→ What this task involves:
What are the lines, written out exactly, from the one containing "Instruction: Open the Compare models tab" to the end of the entries below? Include both ends and nothing more.

Items from a dataset:

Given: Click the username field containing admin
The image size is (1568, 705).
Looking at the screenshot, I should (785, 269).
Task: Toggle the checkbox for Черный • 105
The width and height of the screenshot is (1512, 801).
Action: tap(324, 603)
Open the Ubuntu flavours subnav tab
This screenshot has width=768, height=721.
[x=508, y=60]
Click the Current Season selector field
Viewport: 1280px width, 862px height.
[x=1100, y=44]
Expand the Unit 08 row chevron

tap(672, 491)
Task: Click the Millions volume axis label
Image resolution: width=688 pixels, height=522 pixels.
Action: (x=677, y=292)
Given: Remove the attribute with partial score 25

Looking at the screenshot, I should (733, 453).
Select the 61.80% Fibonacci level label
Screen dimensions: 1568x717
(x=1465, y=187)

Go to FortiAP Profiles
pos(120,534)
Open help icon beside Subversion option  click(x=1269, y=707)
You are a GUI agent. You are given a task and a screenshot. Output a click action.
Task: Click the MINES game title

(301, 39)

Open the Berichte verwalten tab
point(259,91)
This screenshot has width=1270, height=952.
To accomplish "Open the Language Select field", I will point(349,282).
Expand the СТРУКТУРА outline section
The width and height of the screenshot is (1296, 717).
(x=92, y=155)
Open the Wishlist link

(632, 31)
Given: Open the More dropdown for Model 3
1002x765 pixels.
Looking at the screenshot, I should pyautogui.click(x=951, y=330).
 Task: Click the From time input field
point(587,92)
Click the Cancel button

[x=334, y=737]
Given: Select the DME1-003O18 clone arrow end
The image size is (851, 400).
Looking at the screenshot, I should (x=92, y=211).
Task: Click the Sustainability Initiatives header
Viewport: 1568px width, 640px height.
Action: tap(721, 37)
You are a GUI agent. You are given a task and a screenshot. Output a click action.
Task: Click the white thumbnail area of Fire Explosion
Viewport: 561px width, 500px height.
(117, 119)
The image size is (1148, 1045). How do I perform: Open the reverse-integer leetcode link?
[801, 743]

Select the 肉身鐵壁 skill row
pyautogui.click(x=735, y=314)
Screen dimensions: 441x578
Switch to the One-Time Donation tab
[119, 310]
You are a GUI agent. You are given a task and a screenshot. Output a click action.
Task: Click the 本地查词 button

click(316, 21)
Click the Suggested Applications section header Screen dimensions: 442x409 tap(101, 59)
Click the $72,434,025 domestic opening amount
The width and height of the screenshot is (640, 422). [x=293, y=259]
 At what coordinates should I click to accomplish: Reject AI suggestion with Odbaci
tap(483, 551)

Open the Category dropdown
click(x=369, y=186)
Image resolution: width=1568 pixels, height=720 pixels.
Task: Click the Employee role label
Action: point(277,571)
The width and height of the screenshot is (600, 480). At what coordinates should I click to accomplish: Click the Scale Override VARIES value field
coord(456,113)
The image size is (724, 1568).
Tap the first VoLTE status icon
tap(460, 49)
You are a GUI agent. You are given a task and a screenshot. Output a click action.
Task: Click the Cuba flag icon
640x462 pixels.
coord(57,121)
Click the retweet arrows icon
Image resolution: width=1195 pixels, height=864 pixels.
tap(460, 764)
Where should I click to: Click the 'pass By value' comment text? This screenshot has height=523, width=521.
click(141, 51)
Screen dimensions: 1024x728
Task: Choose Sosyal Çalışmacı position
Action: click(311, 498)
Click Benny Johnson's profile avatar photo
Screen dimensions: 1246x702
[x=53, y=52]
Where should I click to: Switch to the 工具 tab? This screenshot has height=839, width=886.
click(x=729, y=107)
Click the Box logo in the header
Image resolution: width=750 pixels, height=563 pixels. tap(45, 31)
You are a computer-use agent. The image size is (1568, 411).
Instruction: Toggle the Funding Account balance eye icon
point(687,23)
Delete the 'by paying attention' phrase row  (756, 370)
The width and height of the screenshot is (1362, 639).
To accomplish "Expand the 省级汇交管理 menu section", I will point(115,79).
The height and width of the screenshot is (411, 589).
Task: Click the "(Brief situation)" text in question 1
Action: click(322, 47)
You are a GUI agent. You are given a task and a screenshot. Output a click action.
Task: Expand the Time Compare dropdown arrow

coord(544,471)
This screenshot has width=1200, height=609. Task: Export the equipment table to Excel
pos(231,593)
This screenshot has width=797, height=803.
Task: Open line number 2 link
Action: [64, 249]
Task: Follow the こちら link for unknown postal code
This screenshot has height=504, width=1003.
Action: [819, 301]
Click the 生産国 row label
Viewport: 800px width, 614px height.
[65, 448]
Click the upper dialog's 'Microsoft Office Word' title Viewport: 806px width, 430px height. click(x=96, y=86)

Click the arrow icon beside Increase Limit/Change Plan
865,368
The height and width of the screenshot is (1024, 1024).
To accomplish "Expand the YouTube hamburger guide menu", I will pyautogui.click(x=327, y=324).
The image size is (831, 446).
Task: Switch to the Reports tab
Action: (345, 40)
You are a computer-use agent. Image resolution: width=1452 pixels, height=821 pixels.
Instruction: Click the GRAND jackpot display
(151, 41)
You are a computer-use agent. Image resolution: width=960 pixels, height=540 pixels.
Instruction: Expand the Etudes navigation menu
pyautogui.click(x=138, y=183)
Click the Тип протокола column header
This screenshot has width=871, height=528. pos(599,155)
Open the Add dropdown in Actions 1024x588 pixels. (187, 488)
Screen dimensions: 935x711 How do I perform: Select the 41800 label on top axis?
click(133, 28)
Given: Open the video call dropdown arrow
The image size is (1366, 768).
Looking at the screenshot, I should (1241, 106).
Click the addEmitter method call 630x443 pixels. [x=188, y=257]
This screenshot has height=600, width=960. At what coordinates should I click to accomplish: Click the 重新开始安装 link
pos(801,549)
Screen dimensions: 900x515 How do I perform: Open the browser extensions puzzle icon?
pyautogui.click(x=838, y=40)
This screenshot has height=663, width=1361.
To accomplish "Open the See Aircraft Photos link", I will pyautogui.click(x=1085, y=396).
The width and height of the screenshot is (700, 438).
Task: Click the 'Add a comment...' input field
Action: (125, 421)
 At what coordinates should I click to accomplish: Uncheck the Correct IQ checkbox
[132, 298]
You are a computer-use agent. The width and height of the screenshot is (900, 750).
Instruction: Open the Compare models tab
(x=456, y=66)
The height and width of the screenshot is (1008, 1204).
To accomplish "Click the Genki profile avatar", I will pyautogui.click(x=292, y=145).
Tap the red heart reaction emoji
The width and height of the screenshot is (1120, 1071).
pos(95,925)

→ Task answer:
Instruction: Open the Compare models tab
(x=456, y=66)
The height and width of the screenshot is (1008, 1204).
To accomplish "Click the Genki profile avatar", I will pyautogui.click(x=292, y=145).
Tap the red heart reaction emoji
The width and height of the screenshot is (1120, 1071).
pos(95,925)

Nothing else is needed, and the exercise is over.